He thought about that a moment, staring past her. “But you are a Gird’s paladin?”
“I am a Girdsman, and a paladin, and Gird was part of my choosing. But the High Lord, the Windsteed, and Alyanya were present.”
“Present!” The elf gaped. “You have seen—?”
Paks bowed. For a long moment no one moved or spoke; Paks could hear faint noises from the kitchens, and the hollow sound of hooves on the courtyard paving.
“Well.” The elf looked at his companions for a moment and back at her. “If that is true—or you believe that to be true—then I must inform my Lady.”
“The—?” Aliam began.
“The Lady of the Ladysforest.” He eyed Paks doubtfully. “I find it hard to believe—”
“So did I, at the time,” said Paks. She smiled at him. “So did the Kuakgan of Brewersbridge, who was also there.”
“A Kuakgan! A Gird’s paladin with a Kuakgan?”
“Yes.” Paks nearly burst into laughter at the look on his face. “I never claimed to be a common paladin,” she said slyly. Everyone but the elf laughed then, and he finally smiled.
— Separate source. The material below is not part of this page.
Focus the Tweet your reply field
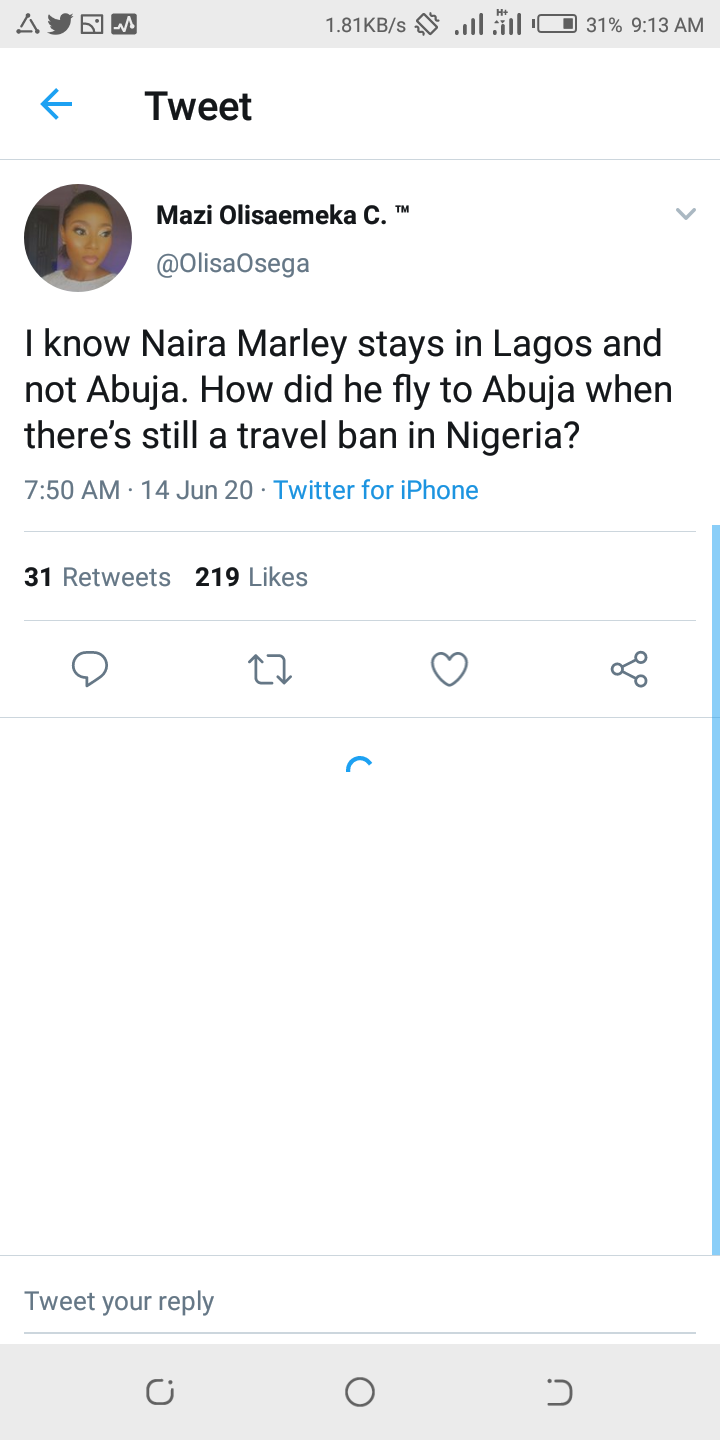 (360, 1301)
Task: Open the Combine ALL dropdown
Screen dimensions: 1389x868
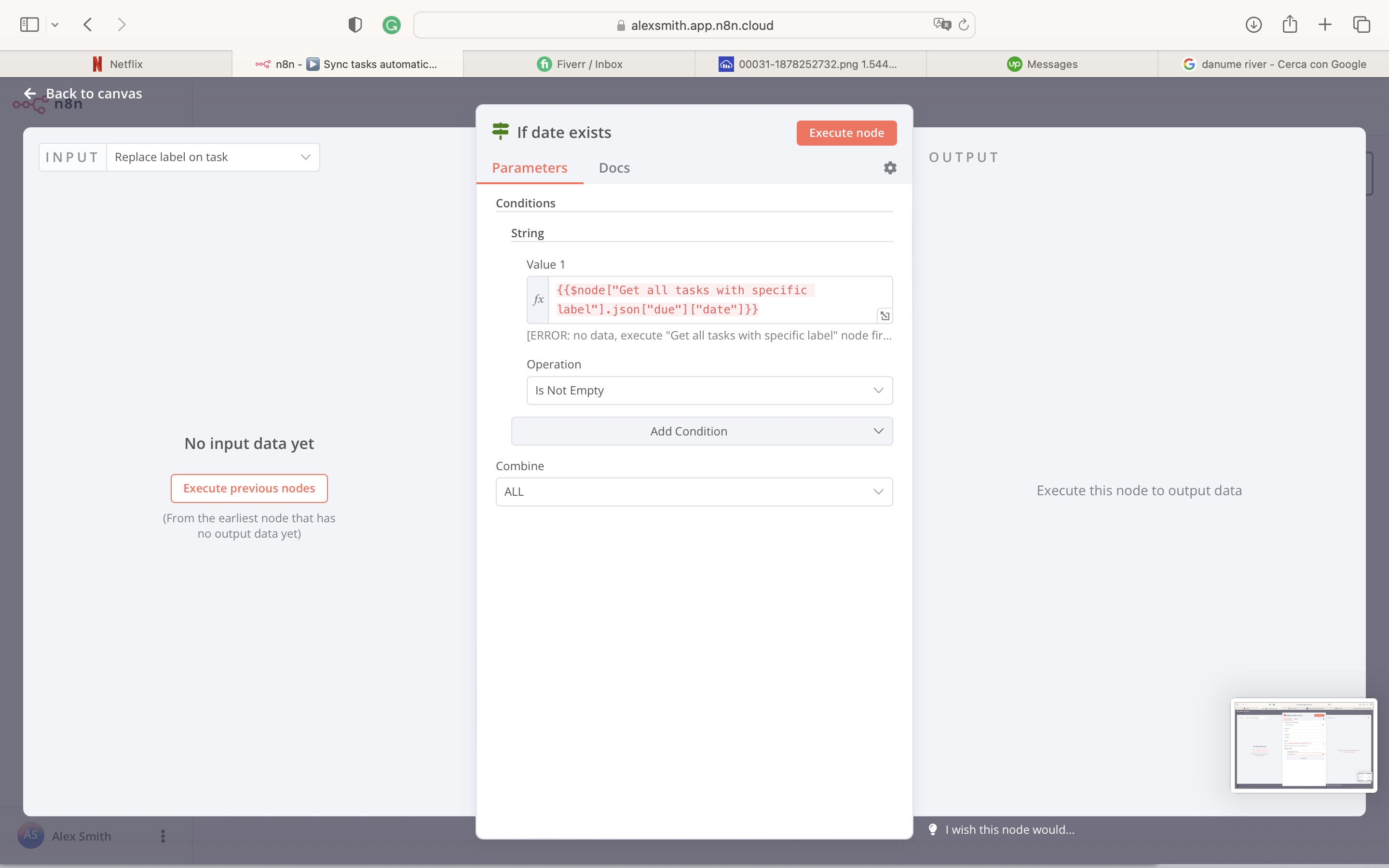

“I fear,” he said in a different tone, “that you will be hard to convince. So Amrothlin said, and so said Ardhiel, but—no matter. Will you come to the Ladysforest, then? I will swear no harm, and will guide you.”
Paks remembered her first enchantment by elves, when she might have come to the Halveric steading but for their interference, however well-meant. She had heard of men being lost for years in the elvenhomes, spending lifetimes there while seeming to enjoy only a few days of ease and delight. She shook her head. “I fear the turmoil of this realm without a ruler, sir elf. I must not delay.”
“But our Lady must speak to you—”
One of the other elves spoke softly in elven; the spokesman stopped and turned to him. Heads were shaken. Paks took this chance to give her squires a reassuring look; Esceriel was still scowling.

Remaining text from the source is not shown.